● REQUIRED WORK:
Reproduce this listing from its first line through the line with "Přední brašně a nosič (1042, 955)", inclusive, leaving out all that follows.

● SUPPLIED MATERIAL:

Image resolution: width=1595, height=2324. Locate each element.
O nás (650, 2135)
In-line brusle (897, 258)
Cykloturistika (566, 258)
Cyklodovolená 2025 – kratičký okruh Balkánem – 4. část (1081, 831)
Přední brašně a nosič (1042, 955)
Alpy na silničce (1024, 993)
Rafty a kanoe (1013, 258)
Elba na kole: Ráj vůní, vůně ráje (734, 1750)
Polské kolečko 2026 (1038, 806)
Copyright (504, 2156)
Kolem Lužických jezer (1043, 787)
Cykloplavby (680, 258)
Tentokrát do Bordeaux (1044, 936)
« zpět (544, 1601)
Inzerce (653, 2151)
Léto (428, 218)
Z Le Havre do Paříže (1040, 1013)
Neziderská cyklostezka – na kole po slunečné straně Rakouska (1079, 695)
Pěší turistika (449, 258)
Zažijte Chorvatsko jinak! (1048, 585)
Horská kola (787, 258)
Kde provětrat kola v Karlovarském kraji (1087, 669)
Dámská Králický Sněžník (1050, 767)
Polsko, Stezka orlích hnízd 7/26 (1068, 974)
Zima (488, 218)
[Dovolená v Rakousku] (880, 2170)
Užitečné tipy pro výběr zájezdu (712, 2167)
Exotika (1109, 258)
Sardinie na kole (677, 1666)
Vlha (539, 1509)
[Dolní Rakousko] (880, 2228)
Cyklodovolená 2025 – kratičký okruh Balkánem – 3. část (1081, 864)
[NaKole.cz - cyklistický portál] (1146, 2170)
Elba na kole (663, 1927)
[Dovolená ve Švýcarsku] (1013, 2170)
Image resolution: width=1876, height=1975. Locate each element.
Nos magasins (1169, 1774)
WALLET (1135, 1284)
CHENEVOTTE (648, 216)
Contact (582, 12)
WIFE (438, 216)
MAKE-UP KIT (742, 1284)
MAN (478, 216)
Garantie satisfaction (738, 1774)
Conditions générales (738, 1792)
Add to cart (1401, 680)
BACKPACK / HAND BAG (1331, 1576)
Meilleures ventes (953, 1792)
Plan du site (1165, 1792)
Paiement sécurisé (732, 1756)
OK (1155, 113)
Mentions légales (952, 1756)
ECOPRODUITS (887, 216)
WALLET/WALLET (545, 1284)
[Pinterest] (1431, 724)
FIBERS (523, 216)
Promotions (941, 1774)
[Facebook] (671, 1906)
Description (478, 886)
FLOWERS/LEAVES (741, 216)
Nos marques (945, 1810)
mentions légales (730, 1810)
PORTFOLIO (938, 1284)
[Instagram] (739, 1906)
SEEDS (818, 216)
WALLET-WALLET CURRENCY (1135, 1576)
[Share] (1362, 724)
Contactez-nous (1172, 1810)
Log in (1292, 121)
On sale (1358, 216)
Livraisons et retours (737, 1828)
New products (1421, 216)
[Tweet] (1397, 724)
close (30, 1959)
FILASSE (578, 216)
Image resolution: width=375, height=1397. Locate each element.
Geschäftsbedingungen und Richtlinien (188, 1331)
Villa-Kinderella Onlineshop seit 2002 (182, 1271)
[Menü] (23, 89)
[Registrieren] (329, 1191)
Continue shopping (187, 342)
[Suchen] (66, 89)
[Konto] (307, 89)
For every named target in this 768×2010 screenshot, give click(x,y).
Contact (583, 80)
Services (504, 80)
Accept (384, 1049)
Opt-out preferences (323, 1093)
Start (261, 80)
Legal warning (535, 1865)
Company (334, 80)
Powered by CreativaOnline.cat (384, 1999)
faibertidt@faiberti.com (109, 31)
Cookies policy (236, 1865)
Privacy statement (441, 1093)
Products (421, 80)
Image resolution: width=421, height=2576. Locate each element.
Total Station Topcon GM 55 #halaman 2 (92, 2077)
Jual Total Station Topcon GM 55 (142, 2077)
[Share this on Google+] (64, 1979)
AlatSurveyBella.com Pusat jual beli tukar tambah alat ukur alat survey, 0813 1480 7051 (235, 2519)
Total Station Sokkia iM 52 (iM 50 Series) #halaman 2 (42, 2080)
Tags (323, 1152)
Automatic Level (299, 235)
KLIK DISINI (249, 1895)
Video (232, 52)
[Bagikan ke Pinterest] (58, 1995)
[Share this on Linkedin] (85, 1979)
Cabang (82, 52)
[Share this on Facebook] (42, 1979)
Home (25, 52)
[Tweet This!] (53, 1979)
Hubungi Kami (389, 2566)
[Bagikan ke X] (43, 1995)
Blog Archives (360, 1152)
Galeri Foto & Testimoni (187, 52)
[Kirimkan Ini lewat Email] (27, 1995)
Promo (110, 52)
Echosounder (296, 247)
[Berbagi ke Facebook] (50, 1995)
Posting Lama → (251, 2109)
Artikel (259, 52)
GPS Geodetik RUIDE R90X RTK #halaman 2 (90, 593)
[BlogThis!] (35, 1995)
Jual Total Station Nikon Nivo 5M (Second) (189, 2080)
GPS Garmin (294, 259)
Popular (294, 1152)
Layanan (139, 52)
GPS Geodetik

● THE ANSWER:
Image resolution: width=1595, height=2324. Locate each element.
O nás (650, 2135)
In-line brusle (897, 258)
Cykloturistika (566, 258)
Cyklodovolená 2025 – kratičký okruh Balkánem – 4. část (1081, 831)
Přední brašně a nosič (1042, 955)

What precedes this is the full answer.